Yun Zhong sent from Aofei Temple
Qubit | Public Account QbitAI
With the development of computer graphics, 3D generation technology is gradually becoming a research hotspot. However, there are still many challenges in generating 3D models from text or images.
Recently, companies such as Google, NVIDIA, and Microsoft have introduced 3D generation methods based on Neural Radiation Fields (NeRF), but these methods have compatibility issues with traditional 3D rendering software (such as Unity, Unreal Engine, and Maya, etc.), which limits their use. widely used in practical applications.
To this end, the research and development team of Yingmu Technology and ShanghaiTech University proposed a text-guided progressive 3D generation framework, aiming to solve these problems.
Generate 3D assets based on text description
The text-guided progressive 3D generation framework (DreamFace for short) proposed by the research team combines visual-language models, implicit diffusion models and physically-based material diffusion techniques to generate 3D assets that meet computer graphics production standards.
The innovation of this framework lies in its three modules of geometry generation, physics-based material diffusion generation and animation ability generation.
This work has been accepted by the top journal Transactions on Graphics and will be presented at SIGGRAPH 2023, the top international conference on computer graphics.
Project website: https://sites.google.com/view/dreamface
Preprint paper: https://arxiv.org/abs/2304.03117
Web Demo: https://hyperhuman.top
HuggingFace Space: https://huggingface .co/spaces/DEEMOSTECH/ChatAvatar
How to realize the three major functions of DreamFace
DreamFace mainly includes three modules, geometry generation, physics-based material diffusion and animation ability generation. Compared to previous 3D generation work, the main contributions of this work include:
We propose DreamFace, a novel generative scheme that combines state-of-the-art visual-language models with animatable and physically materialized facial assets, with incremental learning to separate geometry, appearance, and animation capabilities.
A design for dual-pass appearance generation is introduced, combining a novel material diffusion model with a pre-trained model and two-stage optimization in both latent space and image space.
Facial assets using BlendShapes or generated Personalized BlendShapes are capable of animation and further demonstrate the use of DreamFace for natural character design.
Geometry generation : This module generates a geometric model based on text prompts through the CLIP (Contrastive Language-Image Pre-Training) selection framework.
Candidates are first randomly sampled from the face geometric parameter space, and then the rough geometric model with the highest matching score is selected according to the text prompt.
Next, the implicit diffusion model (LDM) and score distillation sampling (SDS) are used to add facial details and detailed normal maps to the coarse geometry model, resulting in high-precision geometry.
Physically Based Material Diffusion Generation : This module generates facial textures for predicted geometry and text cues. First, the LDM is fine-tuned to obtain two diffusion models.

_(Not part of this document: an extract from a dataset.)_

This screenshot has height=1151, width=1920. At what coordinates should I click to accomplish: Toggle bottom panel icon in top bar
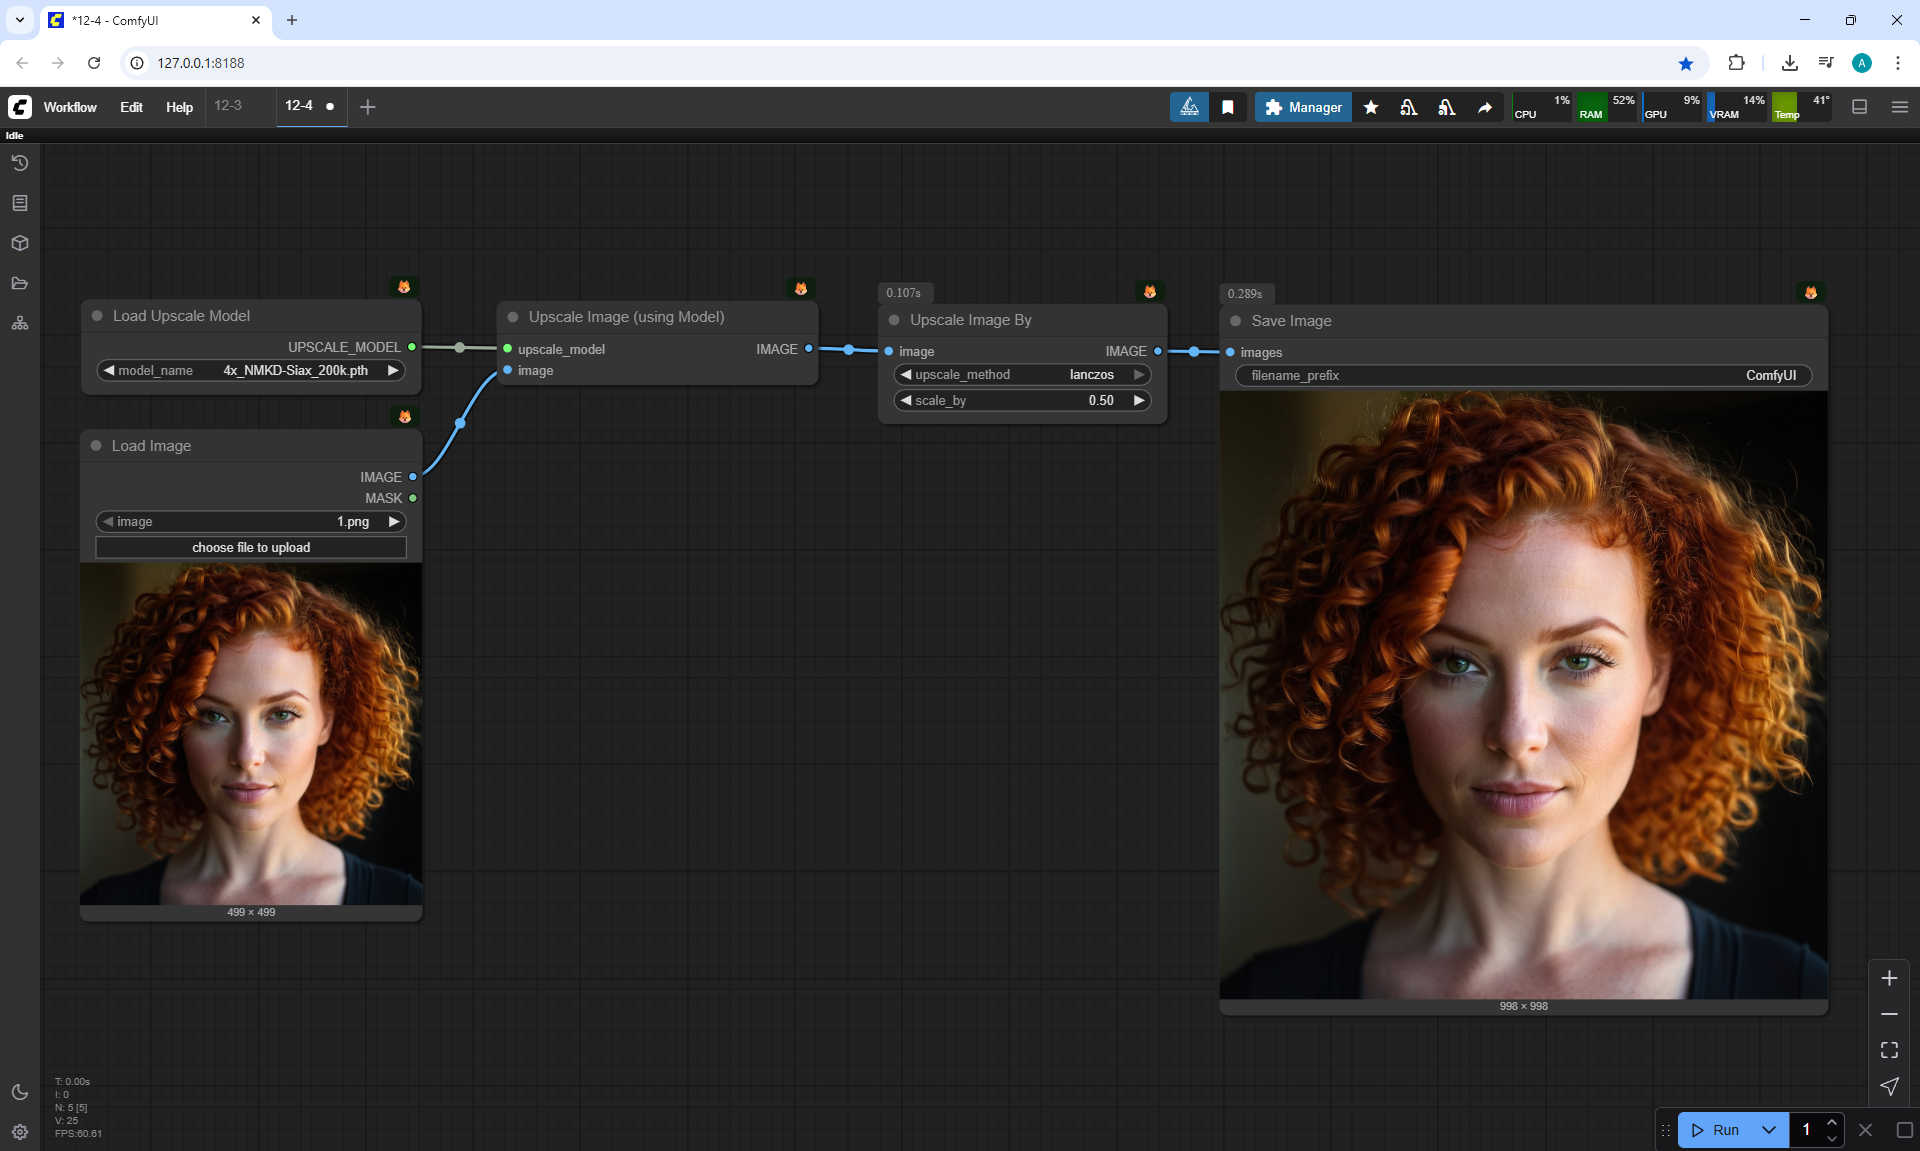pyautogui.click(x=1860, y=107)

Then, these two models are coordinated through a joint training scheme, one for directly denoising U texture maps and the other for supervised rendering of images. In addition, a hint learning strategy and non-face area masks are employed to ensure the quality of the generated diffuse maps.
Finally, a super-resolution module is applied to generate 4K physically-based textures for high-quality rendering.
Animation ability generation : The model generated by DreamFace has animation ability. Unlike traditional BlendShapes-based methods, this framework animates resting (Neutral) models by predicting unique deformations, thereby generating personalized animations.
A geometric generator is first trained to learn the expression latent space, and then an expression encoder is trained to extract expression features from RGB images. Finally, a personalized animation is generated by using monocular RGB images.
Generate specified 3D assets in 5 minutes
The DreamFace framework achieves promising results on tasks such as celebrity generation, description generation and character generation, and outperforms previous work in user evaluation.
At the same time, compared with existing methods, it has obvious advantages in running time.
In addition, DreamFace supports texture editing using hints and sketches to achieve global editing effects (such as aging, makeup) and local editing effects (such as tattoos, beards, birthmarks).
Can be used in film and television, games and other industries
As a text-guided progressive 3D generation framework, DreamFace combines vision-language model, implicit diffusion model and physically-based material diffusion technology to achieve 3D generation with high precision, high efficiency and good compatibility.
This framework provides an effective solution to complex 3D generation tasks and is expected to promote more similar research and technological development.
In addition, physics-based material diffusion generation and animation ability generation will promote the application of 3D generation technology in film and television production, game development and other related industries.